Certiorari Denied by Supreme Court May 18, 1970.
Thomas R. Henley, Knoxville, for petitioner.
David M. Pack, Atty. Gen., Thomas E. Fox, Deputy Atty. Gen., Nashville, Ronald A. Webster, Dist. Atty. Gen., Knoxville, for respondent.

Opinion:
OPINION
GALBREATH, Judge.
The complaints relied on by plaintiff in error who appeals from the dismissal of his petition for habeas corpus in the Knox County Criminal Court are twofold:
(1) Negroes and women were systematically excluded from the jury that convicted him of murder in the first degree;
(2) All members of the jury which sentenced him to ninety-nine years were required to express a belief in the death penalty.

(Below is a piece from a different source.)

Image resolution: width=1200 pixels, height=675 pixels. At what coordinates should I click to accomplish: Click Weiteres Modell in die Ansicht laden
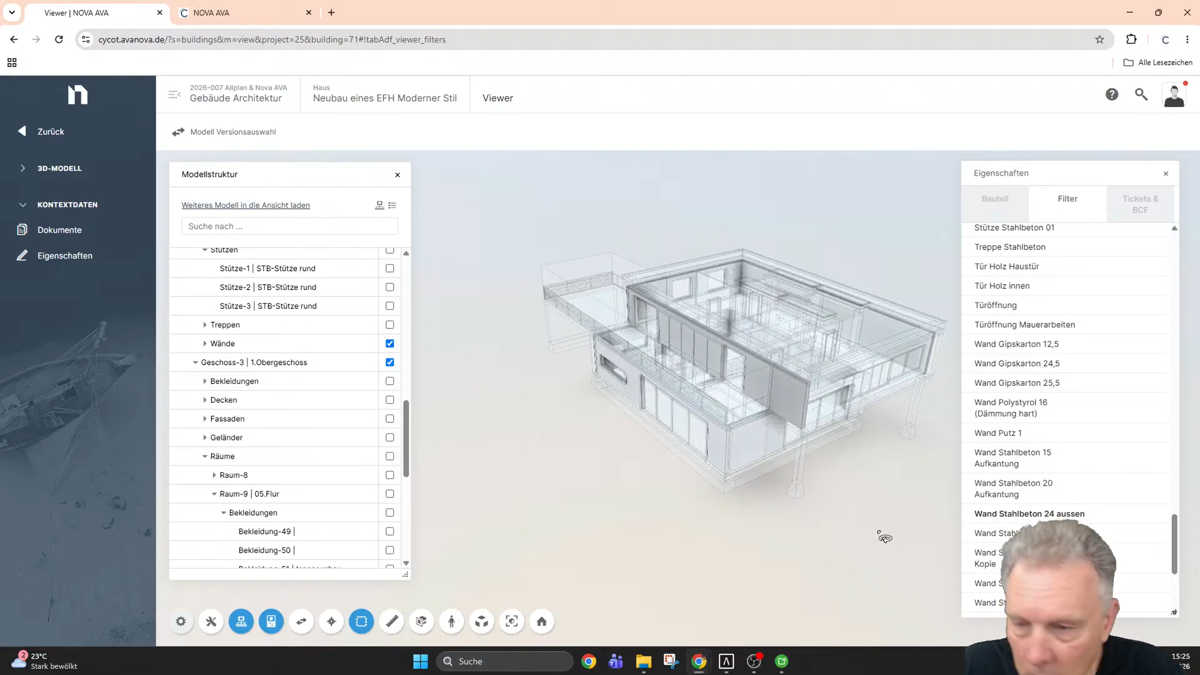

While the overwhelming weight of the law on the subject is to the effect that a member of the Caucasian race cannot have an indictment quashed because of the exclusion of Negroes from the jury (See State v. Sims, 213 N.C. 590, 197 S.E. 176), it does not appear from our research that this exact question has been litigated in Tennessee. It might be that upon a showing of prejudice resulting from exclusion of members of a race other than his own, a defendant would be entitled to relief similar to that now available to a defendant forced to trial before a jury from which members of his race have been systematically excluded. A white civil rights worker from another state accused of crime while leading the black members of a southern rural community in a segregation march might legitimately complain if all of the Negroes of the county who had reason to respect and admire his convictions were excluded from the jury to make room for white citizens who might resent his presence in their midst.
We are not, however, in a position to determine the issue raised by the assignment of error challenging the racial and sexual composition of the jury in this case. It does not appear, nor is it alleged, that any objection was raised as to the absence of either black persons or women from the trial jury. Such a complaint should have been called to the attention of the trial court by an appropriate motion or plea in abatement. As pointed out by Judge W. Wayne Oliver of this Court in State ex rel. Lawrence v. Henderson, 1 Tenn.Cr.App. 199, 433 S.W.2d 96:
"If the defendant does not object by motion or plea in abatement, to the venire or to the jurors summoned under it, before he pleads to the indictment, an objection thereafter is too late. State v. Cole, 28 Tenn. 626; McTigue v. State, 63 Tenn. 313; Epperson v. State, 73 Tenn. 291; Dyer v. State, 79 Tenn. 509; Turner v. State, 89 Tenn. 547, 15 S.W. 838; Ellis v. State, 92 Tenn. 85, 20 S.W. 500; Chairs v. State, 124 Tenn. 630, 139 S.W. 711."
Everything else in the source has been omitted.